The court next heard testimony from Jackson’s aunt, who was Brittany’s foster parent. The aunt discussed her interactions with OCS, the parents’ tardiness and inconsistency with regard to visits, and both parents’ admissions to her that they continued using drugs. Jackson’s attorney declined to cross-examine the aunt because “[her] question [would] be cumulative.”
The court then heard testimony from the OCS caseworker. The caseworker testified that Jackson had missed a number of UAs and that she “was getting the impression that he was UA-ing when he knew he would be clean.” She testified that Jackson refused to complete a hair follicle test and that she referred him for a substance abuse assessment but he refused to attend, despite admitting to his drug use. The caseworker testified that she also referred Jackson to a parenting class which he did not complete, and that he refused to complete his domestic violence assessment because of an open criminal case against him. She testified that although Jackson consistently attended visitation with Brittany, he failed to attend meetings with her and other OCS caseworkers. She also discussed Jackson’s March 2019 case plan evaluation, which indicated that he had made “no progress” on two of his three goals. She stated that his case plan was “incomplete, with really barely any engagement.”
Jackson’s attorney did cross-examine the caseworker. The attorney first asked about Jackson’s objections to the hair follicle test, suggesting that they were “essentially based on cultural reasons.” The caseworker denied hearing this from Jackson. The attorney then asked about the locations for Jackson’s visits and which phone numbers the caseworker used to try to reach him. She asked about the domestic violence assessment, and specifically why the caseworker did not email Jackson to let him know when it had been rescheduled or otherwise make sure he received notice. Finally, she asked the caseworker to confirm that “[Jackson] was able to interact appropriately with [Brittany]” during visits, which the caseworker did.

### DATA EXTRACT
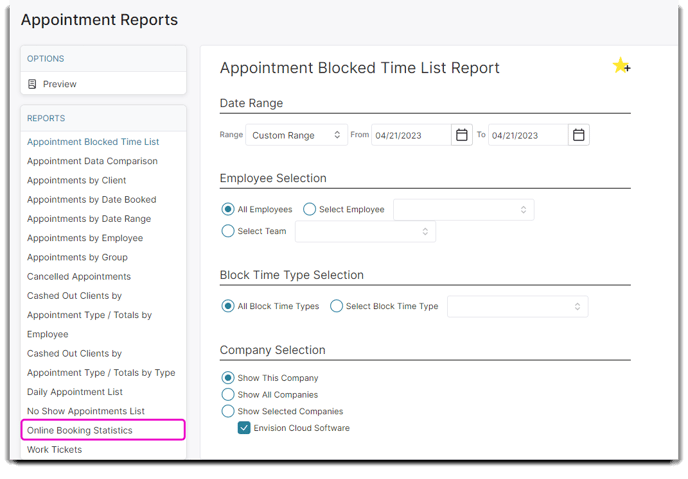Open the Select Team dropdown list
The width and height of the screenshot is (688, 479).
(x=365, y=232)
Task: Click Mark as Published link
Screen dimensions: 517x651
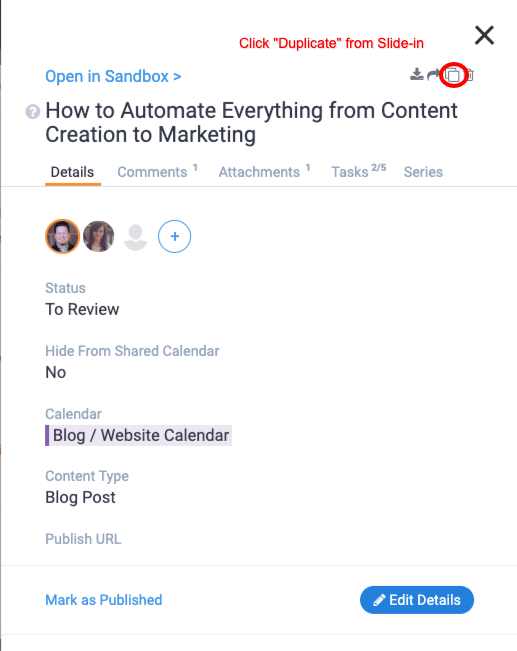Action: tap(104, 600)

### LIST OF TASKS
1. From the hearing testimony excerpt, list each subject Jackson's attorney raised while cross-examining the caseworker.
2. Using the hearing testimony excerpt, answer the following:
(a) Who was Brittany's foster parent?
(b) Why did Jackson refuse to complete his domestic violence assessment?
(c) What did the caseworker confirm at the end of her cross-examination?
3. Pick up the hearing testimony excerpt after its final sentence and carry the account forward.

### RESPONSES BY TASK
1.
- Jackson's objections to the hair follicle test, which the attorney suggested were "essentially based on cultural reasons"
- The locations for Jackson's visits
- Which phone numbers the caseworker used to try to reach him
- The domestic violence assessment, specifically why the caseworker did not email Jackson about its rescheduling or otherwise make sure he received notice
- Whether Jackson was able to interact appropriately with Brittany during visits

2.
(a) Jackson's aunt.
(b) Because of an open criminal case against him.
(c) That Jackson was able to interact appropriately with Brittany during visits.

3.
At the close of trial, the court invited the parties to submit written closing arguments. Jackson’s attorney made a number of arguments in her written closing: (1) OCS had not proven by clear and convincing evidence that Jackson had subjected Brittany to conduct or conditions that made her a child in need of aid; (2) OCS had not shown that Jackson failed to remedy the conduct or conditions that made Brittany a child in need of aid; (3) OCS had not made “active efforts” as required by ICWA;3 (4) OCS had not met its burden under ICWA to show that “the evidence, including testimony of qualified expert witnesses, establishe[d] beyond a reasonable doubt that the continued custody of the child by the parent ... [was] likely to result in serious emotional or physical damage to the child”;4 and (5) OCS had not shown termination was in Brittany’s best interests.
In November the court issued an order terminating Jackson’s parental rights. The court credited the caseworker’s testimony that Jackson “had not engaged in the process,” citing his failures to complete most substantive requirements of his case plan.
Jackson appeals, arguing that he received ineffective assistance of counsel.
III. STANDARD OF REVIEW
“A parent has a due process right to effective assistance of counsel in a termination of parental rights proceeding. Whether this right was violated is a question of law we consider de novo.”5
IV. DISCUSSION
We apply a two-pronged test in evaluating ineffective assistance of counsel claims.6 The first prong requires a litigant to “show that [his or her] attorney’s performance was below a level that any reasonably competent attorney would provide.”7 The second prong requires a litigant to “demonstrate that counsel’s improved performance would have affected the outcome of the case.”8 A litigant must satisfy both prongs.9
A. Jackson Fails To Demonstrate That His Attorney’s Performance Was Below A Level That Any Reasonably Competent Attorney Would Provide.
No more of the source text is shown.